MicroRNA and mRNA profiling of cerebral cortex in a transgenic mouse model of Alzheimer’s disease by RNA sequencing

In this study, we investigated the abnormal expression of miRNA and mRNA and the pathogenesis of AD at the epigenetic level. To this aim, we performed RNA sequencing and an integrative analysis of the cerebral cortex of the widely used amyloid precursor protein and presenilin-1 double transgenic mouse model of AD. Overall, 129 mRNAs and 68 miRNAs were aberrantly expressed. Among these, eight down-regulated miRNAs and seven up-regulated miRNAs appeared as promising noninvasive biomarkers and therapeutic targets. The main enriched signaling pathways involved mitogen-activated kinase protein, phosphatidylinositol 3-kinase-protein kinase B, mechanistic target of rapamycin kinase, forkhead box O, and autophagy. An miRNA-mRNA network between dysregulated miRNAs and corresponding target genes connected with AD progression was also constructed. These miRNAs and mRNAs are potential biomarkers and therapeutic targets for new treatment strategies, early diagnosis, and prevention of AD. The present results provide a novel perspective on the role of miRNAs and mRNAs in AD. Twelve APP/PS1 mice were grouped by age (1 month, 3 months, 6 months, and 9 months), and the same grouping was applied to the twelve corresponding WT control mice. Each age group included three mice (two female and one male).

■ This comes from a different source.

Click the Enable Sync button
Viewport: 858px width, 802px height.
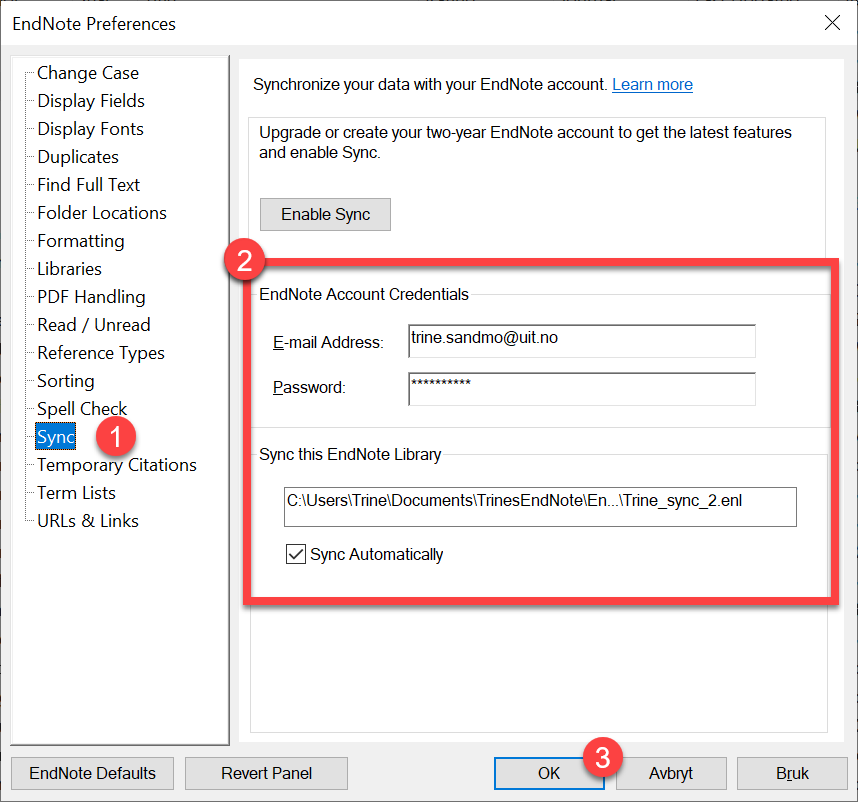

本研究从表观遗传学层面，探究了阿尔茨海默病（AD, Alzheimer's Disease）模型中微小RNA（miRNA, microRNA）与信使RNA（mRNA, messenger RNA）的异常表达情况及疾病发病机制。为此，本研究针对当前广泛使用的阿尔茨海默病淀粉样前体蛋白（amyloid precursor protein, APP）与早老素1（presenilin-1, PS1）双转基因小鼠模型的大脑皮层组织，开展了RNA测序及整合分析。经统计，共计129条mRNA与68条miRNA呈现异常表达。其中，8条表达下调的miRNA与7条表达上调的miRNA展现出成为非侵入性生物标志物及治疗靶点的良好潜力。显著富集的信号通路主要包括丝裂原活化蛋白激酶（mitogen-activated protein kinase, MAPK）、磷脂酰肌醇3-激酶-蛋白激酶B（PI3K-Akt）、雷帕霉素靶蛋白激酶（mechanistic target of rapamycin kinase, mTOR）、叉头框转录因子O（FoxO）以及自噬通路。本研究还构建了异常表达miRNA与对应靶基因之间的调控网络，该网络与AD进展密切相关。上述异常表达的miRNA与mRNA可作为潜在生物标志物与治疗靶点，为阿尔茨海默病的新型治疗策略开发、早期诊断及疾病预防提供全新方向。本研究结果为阐明miRNA与mRNA在AD中的作用提供了崭新视角。本研究将12只APP/PS1双转基因小鼠按月龄分为4组（1月龄、3月龄、6月龄及9月龄），同时设置12只对应月龄的野生型（WT, wild type）对照小鼠并采用相同分组方式。每个月龄组均包含3只小鼠（2只雌性与1只雄性）。